Saint-Domingue by Way of Saint-Petersburg: Imagining the Haitian Revolution in Imperial Russia
University of Pennsylvania
This talk was an exploration of how the Haitian Revolution was covered in the Russian presses from 1802-1804. The primary focus was on how the presence of Polish forces in Haiti (who were sent by Napoleon to put down the slave rebellion ostensibly in exchange for the repatriation of Polish territory from Russia) contributed to Russia’s favorable coverage of the Black insurgency. Wilson also directed attention on how the then emerging discourse of romantic nationalism was used to portray Russia’s imperial practices in neighboring Slavic territories (like Poland) as somehow physiologically distinct from the French colonial presence in the West Indies.
Explodity: Sound, Image, and Word in Russian Futurist Book Art
The product of close collaborations between poets and painters, the Russian artists’ books created between 1910 and 1915 are like no others. In reference to “Explodity”, Perloff argued that Futurist books were meant to be read, looked at, and listened to. The advanced abstraction of Kazimir Malevich offers a crucial context for manifestos by avant-garde poets Velimir Khlebnikov and Alexei Kruchenykh that dismissed referentiality and advocated the new poetic and phonic language of zaum (beyond the mind). Futurist and Formalist theory provide the basis for close readings of word-image-sound interplay in several Futurist books, including Pomada (Pomade) and Mirskontsa (Worldbackwards). The talk concluded by considering the wide-ranging legacy of these works in the midcentury global movement of sound and concrete poetry.

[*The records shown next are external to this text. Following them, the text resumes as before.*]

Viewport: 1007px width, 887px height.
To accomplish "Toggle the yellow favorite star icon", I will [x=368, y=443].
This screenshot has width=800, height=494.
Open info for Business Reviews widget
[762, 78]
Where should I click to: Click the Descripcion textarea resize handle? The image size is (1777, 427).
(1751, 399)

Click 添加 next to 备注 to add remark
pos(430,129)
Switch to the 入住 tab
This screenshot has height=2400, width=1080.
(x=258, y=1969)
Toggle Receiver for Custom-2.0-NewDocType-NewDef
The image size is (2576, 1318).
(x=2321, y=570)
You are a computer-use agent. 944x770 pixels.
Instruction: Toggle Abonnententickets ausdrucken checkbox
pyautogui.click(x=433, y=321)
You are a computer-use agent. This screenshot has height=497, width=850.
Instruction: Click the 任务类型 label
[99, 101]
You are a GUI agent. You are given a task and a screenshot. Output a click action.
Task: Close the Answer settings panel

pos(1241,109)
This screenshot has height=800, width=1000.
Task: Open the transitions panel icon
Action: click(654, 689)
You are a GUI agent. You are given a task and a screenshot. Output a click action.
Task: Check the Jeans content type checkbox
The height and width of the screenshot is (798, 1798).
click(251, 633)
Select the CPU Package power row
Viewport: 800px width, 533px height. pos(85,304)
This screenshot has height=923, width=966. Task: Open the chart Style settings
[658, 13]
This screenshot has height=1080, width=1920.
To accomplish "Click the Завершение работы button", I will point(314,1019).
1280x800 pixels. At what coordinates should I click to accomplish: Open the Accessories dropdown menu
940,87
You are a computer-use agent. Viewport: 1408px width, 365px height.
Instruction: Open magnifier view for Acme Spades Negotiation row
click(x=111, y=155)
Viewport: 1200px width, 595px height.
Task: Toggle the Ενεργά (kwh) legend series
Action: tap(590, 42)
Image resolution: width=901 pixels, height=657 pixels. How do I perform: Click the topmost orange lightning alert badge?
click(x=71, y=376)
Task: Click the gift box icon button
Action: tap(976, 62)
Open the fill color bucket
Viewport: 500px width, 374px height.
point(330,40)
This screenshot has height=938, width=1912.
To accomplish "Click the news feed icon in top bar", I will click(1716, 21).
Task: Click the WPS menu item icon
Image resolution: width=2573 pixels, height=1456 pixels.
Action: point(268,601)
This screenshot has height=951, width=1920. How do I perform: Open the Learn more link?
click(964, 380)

Kafka’s Babylonian Homeland: Intellectual Traditions in Bohemian History and the Problem of Recognition
Institute of Musicology, Weimar-Jena
Kafka’s local as well as regional and national life was characterized by multilingual, multidenominational and multicultural experiences that dominated the political, journalistic and cultural-literary discourse since the mid-19th century. The lecture aimed to reconstruct an universalist concept that was determined by a late-Josephinian reform catholicism or Bohemism (Bernard Bolzano, Adalbert Stifter) inspired by Leibniz and which was able to develop its effects into the 20th century. This effect on the history of ideas were examined using examples from Prague’s German, Jewish and Czech modernism (including Max Brod, Emanuel Rádl) and then investigating the extent to which Kafka’s work could be read in the context of universalist positions.